Today I had many other adventures, mostly work related. I will speak of them another time.

Frenzy.

March 5th, 2005 by mercurial

My laundry is in. Washing the clothes that I have to wear to work tomorrow. I have called a taxi service to book a cab for 7:15 because no trains will get me to work at 8 a.m. on a Sunday. On the bright side, that means I don’t have to wake up at 5:00 in order to get to the train station on time from Bethany and Michael’s, where I’m staying tonight. I’m staying there because Kat is picking her boyfriend up from the airport as we speak and reuniting lovers need alone time. I’m leaving Strider all by himself in a strange apartment in a back bedroom full of boxes and laundry. I have less than 24 hours to move everything from Kat’s apartment to my new place. But the silver lining is: its only two blocks away. Wish me luck, ya’ll. I’m about to go totally and completely insane.

Nerves.

March 5th, 2005 by mercurial

I just returned from an evening spent with Bethany and Michael, two of my few Oakland friends. We went to a Chinese food place on Piedmont which was kind of good in the sense that all of the food items are coated in gelatinous saltiness. I ate a prawn and was pretty disgusted with the texture, but ate the second one anyway because it was on my plate and I didn’t want to look like the whiny vegetarian after turning down Mongolian beef and pork fried rice.

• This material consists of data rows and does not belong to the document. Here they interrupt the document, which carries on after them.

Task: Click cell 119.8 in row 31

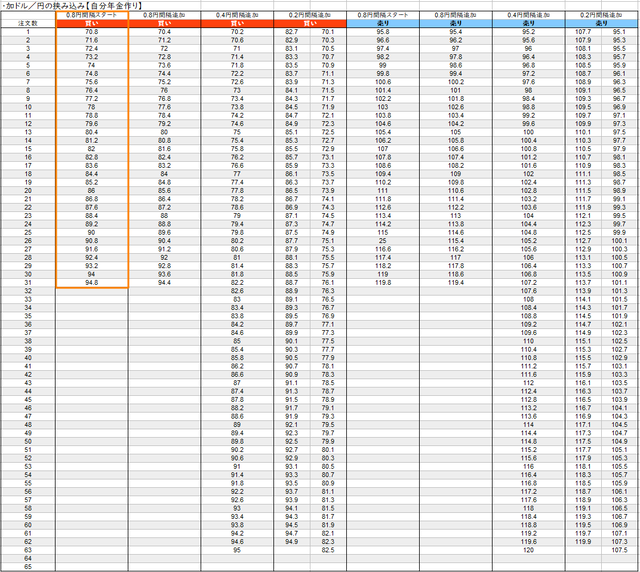Action: [x=383, y=283]
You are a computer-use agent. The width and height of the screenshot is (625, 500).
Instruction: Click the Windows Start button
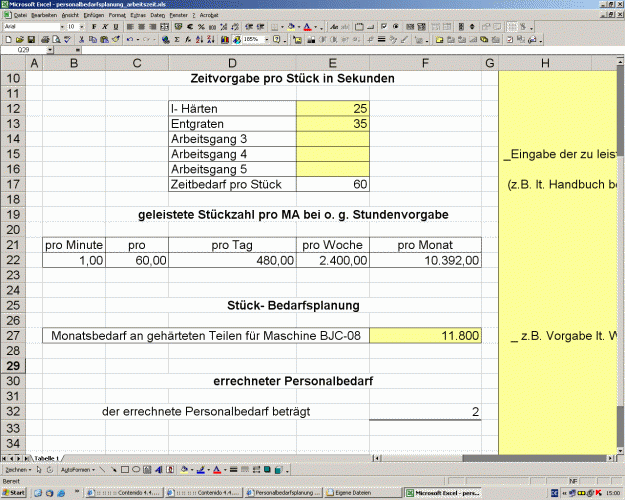coord(14,492)
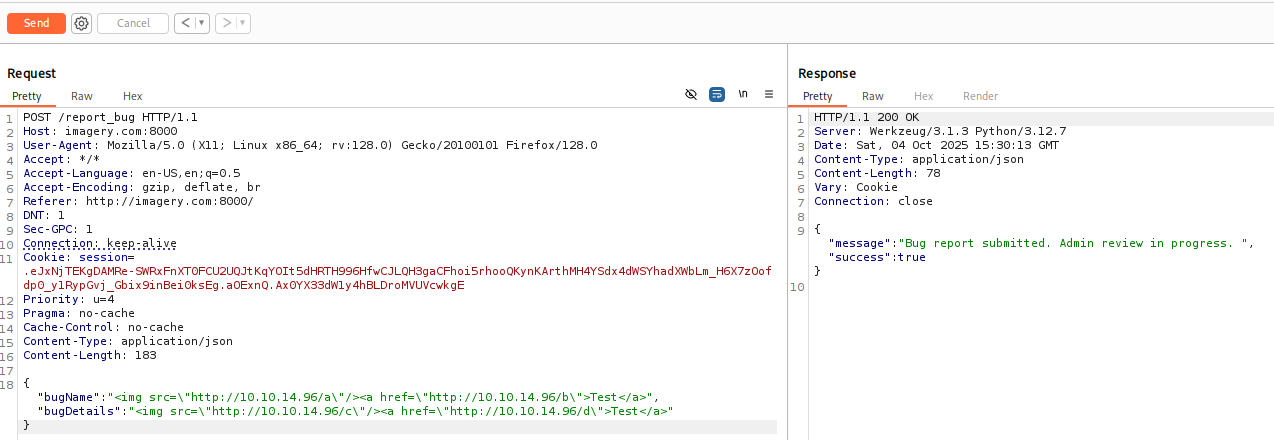Go back to previous request in history
The width and height of the screenshot is (1274, 440).
184,23
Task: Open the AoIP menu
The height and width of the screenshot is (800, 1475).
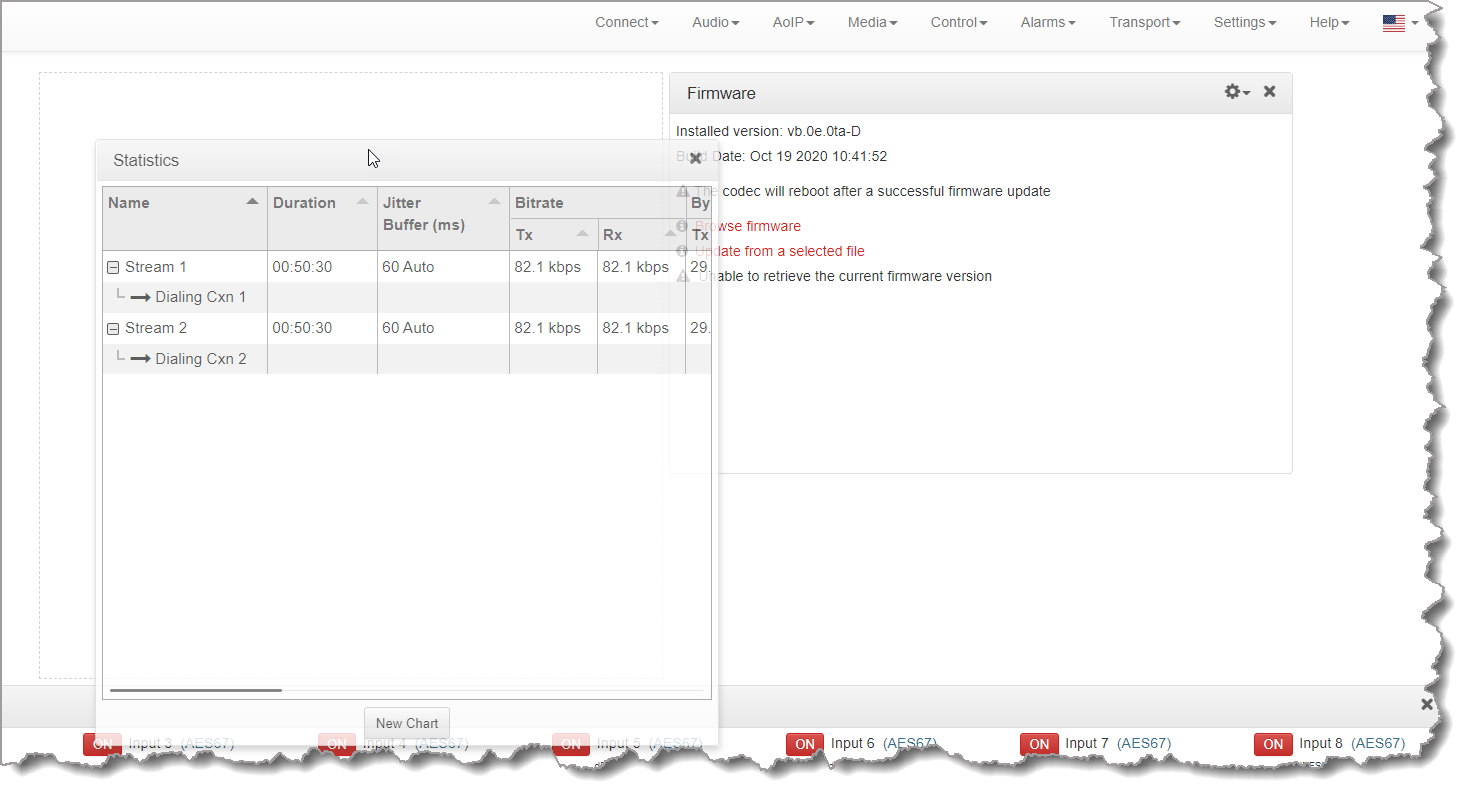Action: coord(793,23)
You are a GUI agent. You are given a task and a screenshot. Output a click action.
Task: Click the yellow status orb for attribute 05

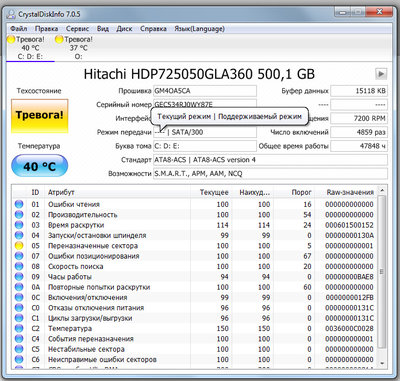click(19, 246)
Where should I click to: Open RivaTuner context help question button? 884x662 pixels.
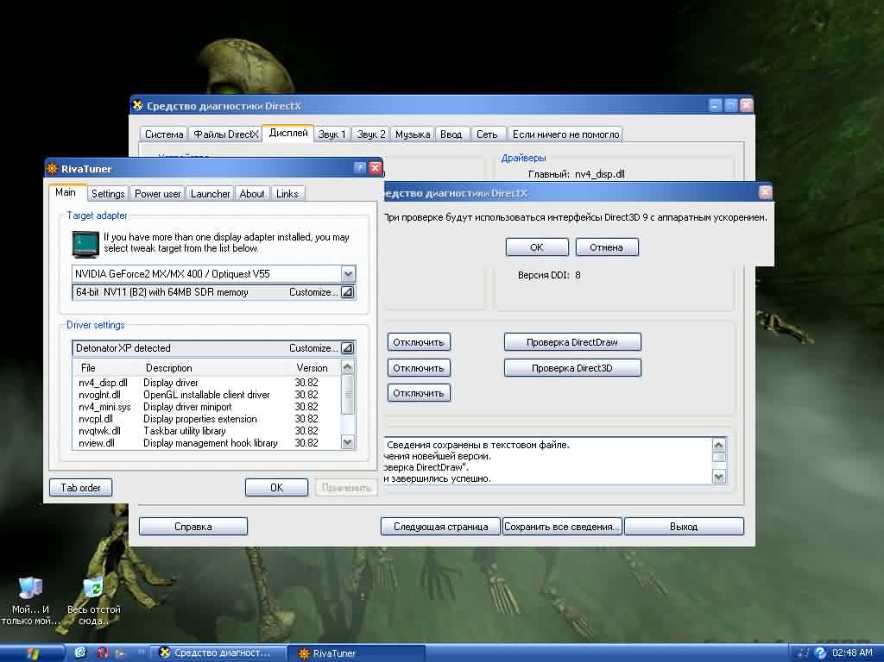360,169
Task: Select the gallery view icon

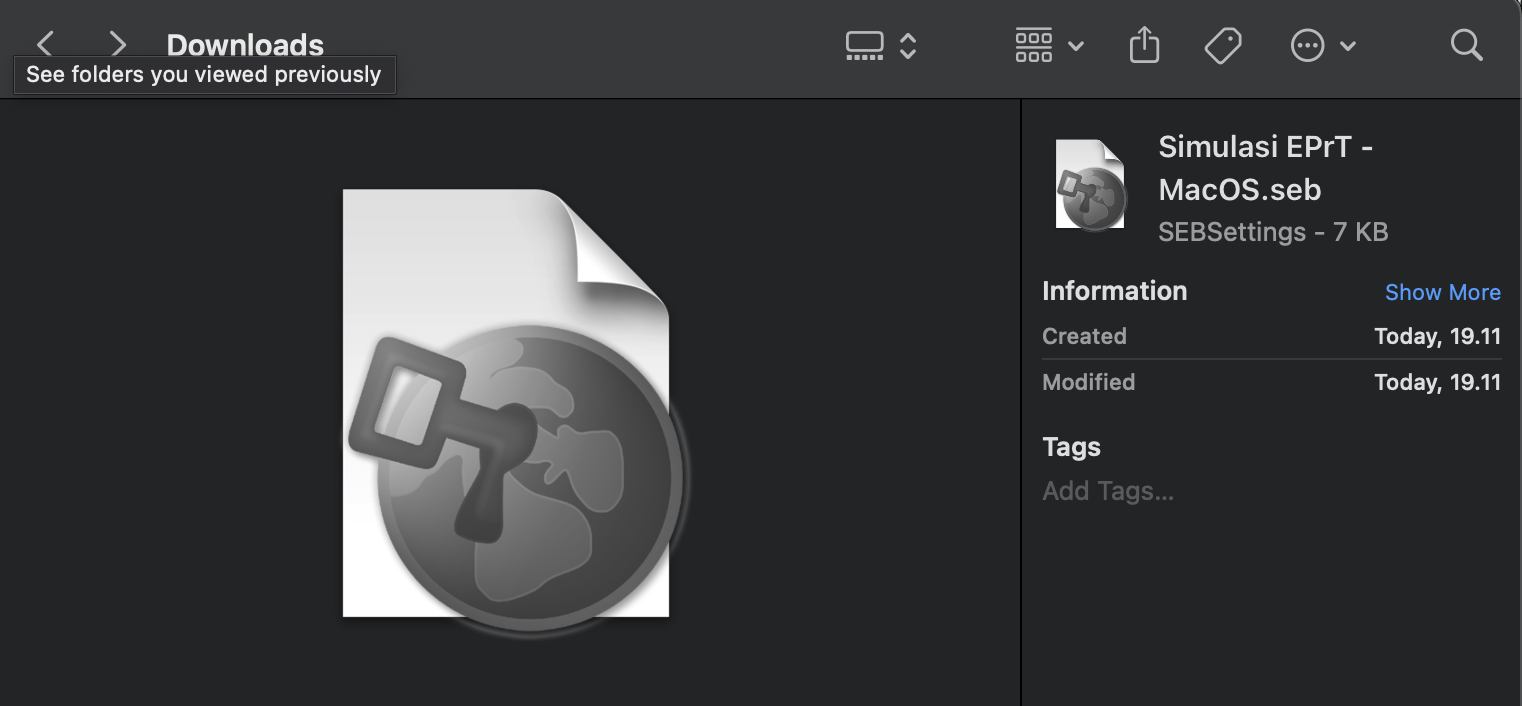Action: pos(864,46)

Afterwards, we were heading for Fenton’s and Michael was giving me shit about throwing my cigarette butts in the street until we got to the ice cream parlor and Mike said that if he ate anything else his belly would explode. Instead we meandered down Piedmont squawking at each other until Bethany led us to a swanky bourgie coffeeshop called LaMyx or something like that. I got hot chocolate and carrot cake, Mike had peppermint/chamomile tea and Bethany got chocolate cheesecake. After a let’s-not-be-assholes-anymore pact between Michael and I, talk turned to movies that scared us when we were kids, then to urban legends, and then, abruptly, to my Scariest Story In The World, which of course involves the ill-fated hitchhiking journey that Celeste and I embarked upon a year and a half ago.

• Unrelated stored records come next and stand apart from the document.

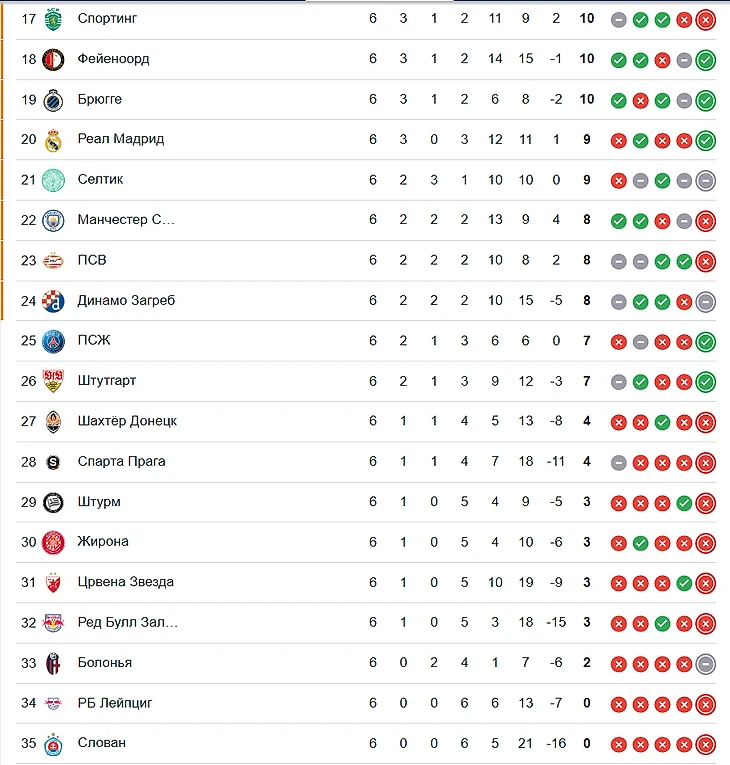Click Слован's latest loss result indicator
This screenshot has width=730, height=765.
coord(706,744)
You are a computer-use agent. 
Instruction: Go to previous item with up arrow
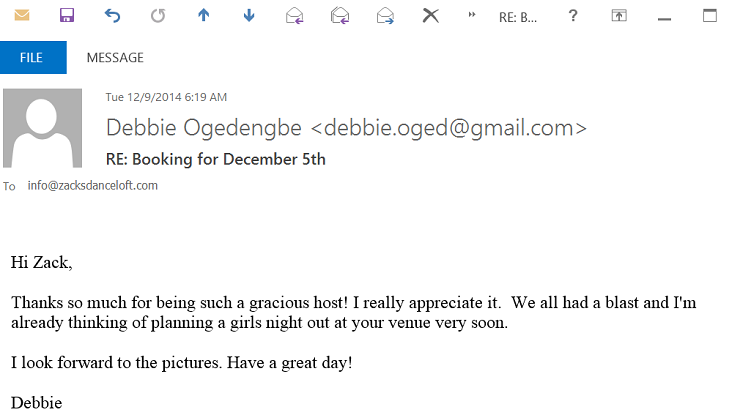tap(203, 16)
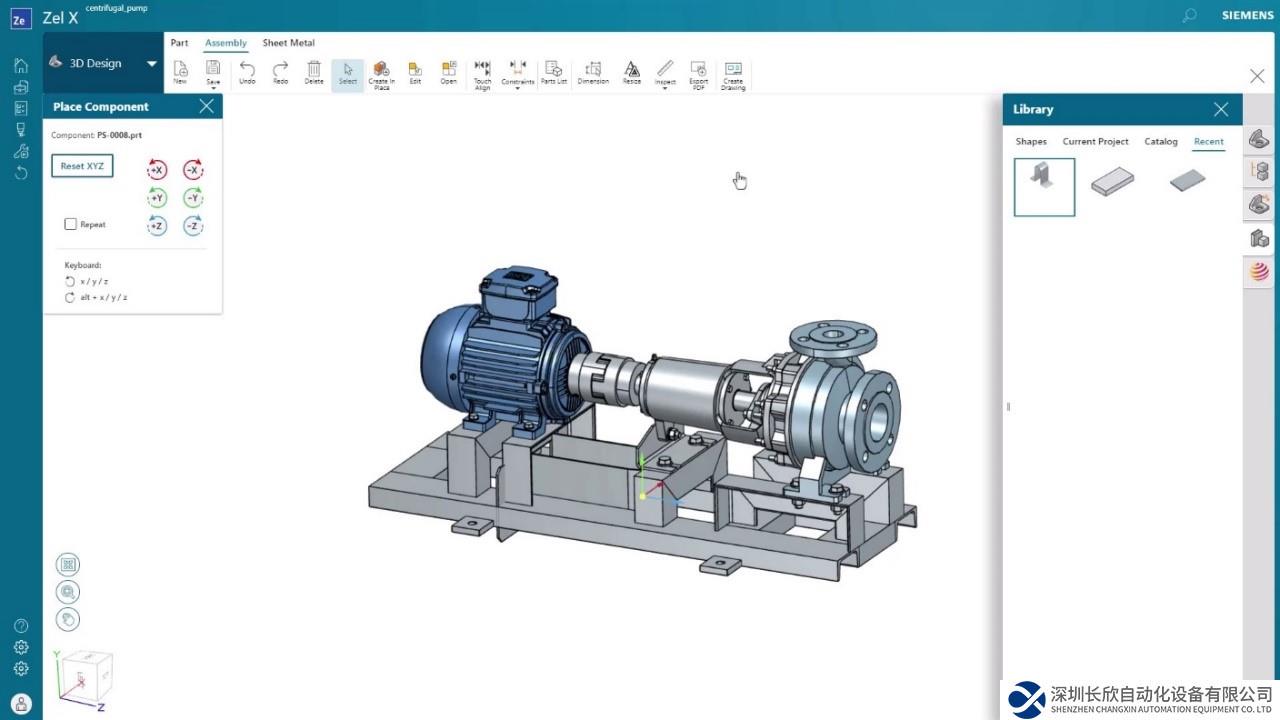Open the Parts List tool
Image resolution: width=1280 pixels, height=720 pixels.
[553, 73]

I don’t want to tell that story here, but let me say, there’s a reason its called The Scariest Story In The World. Bethany says she’ll have nightmares for a month. Michael kept saying, “I’m glad you’re alive,” and we were all hugging and I almost cried in public, in front of this guy who recognized me from somewhere and I can only assume that that somewhere is work, because I never do anything other than ride the train, walk around the lake thinking about my novel, and go to work. So a Cafe Fanny regular would have seen me cry, but I held it together and afterward smoked and shook all the way to the car, then put out the cigarette and just kept shaking all the way back to Kat’s apartment, where I am staying until the 6th.

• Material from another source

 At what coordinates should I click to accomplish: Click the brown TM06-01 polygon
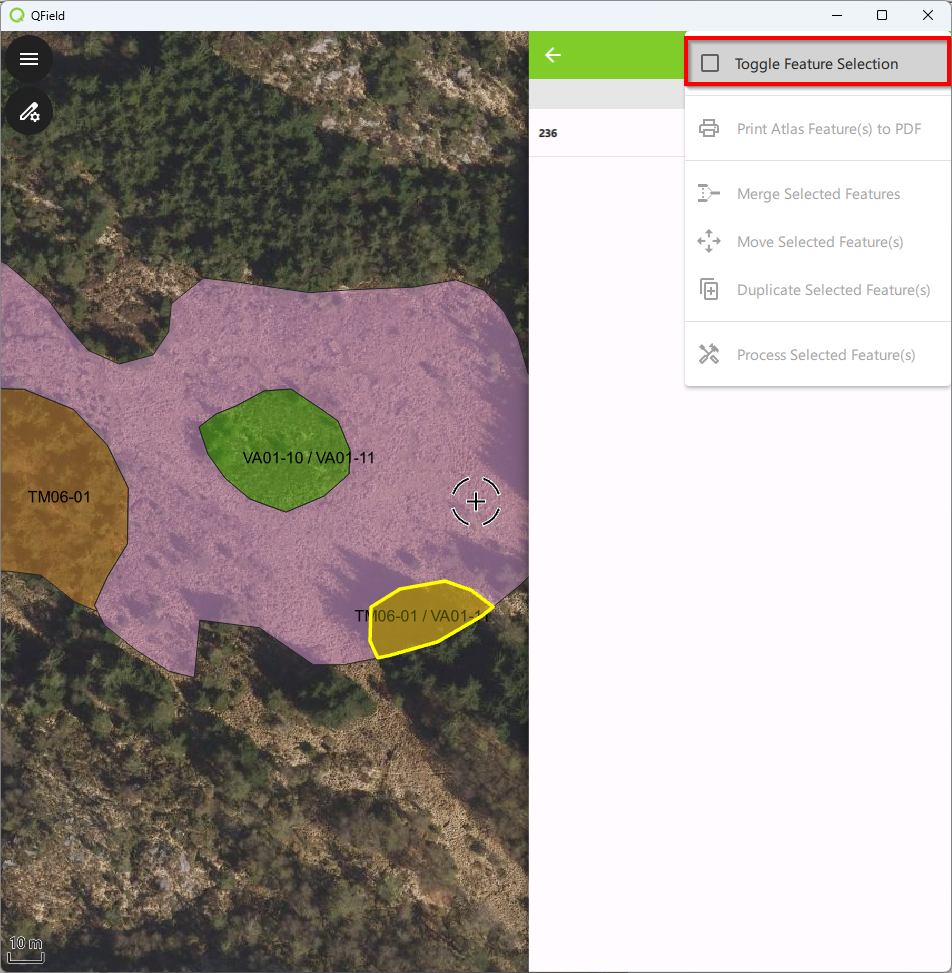pos(60,520)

Now I have to be at work in seven and a half hours and my body is full of adrenaline, my eyes hurt, I’m awake and scared and tiny.

What else are Blogs for but this?

The Apartment.

March 4th, 2005 by mercurial

A lot of times I abhor Blogs; I think they are hideously self-indulgent, but its high time I got around to admitting that, well, so am I.

In less than 48 hours I will have my new apartment, and it is beautiful. In this huge gorgeous house at the top of a hill, big backyard full of old-fashioned plant life, California style: tea roses, bouganvillea, lemon trees, and calla lilies. My studio is small, but I’m relishing the promises it holds. Big windows, small sink and a tiny vintage gas stove, beautiful afternoon sunlight, clawfoot tub. Everyone must come visit, see my hair getting longer than its been in almost a decade, taste my strange new recipes.

I went to the Berkeley poetry slam the other night and was horridly intimidated, saw Sonia Renee (this year’s Indie champion) and Sekou da Misfit (2002’s Indie champion) featuring up on stage, and they were amazing. Other poets there blew my mind - it was like the best poets of Eugene over and over and over, there really wasn’t a low point to the show. But nonetheless, I think I will be callibrating at an upcoming women’s slam, so wish me luck on my arduous initiation process.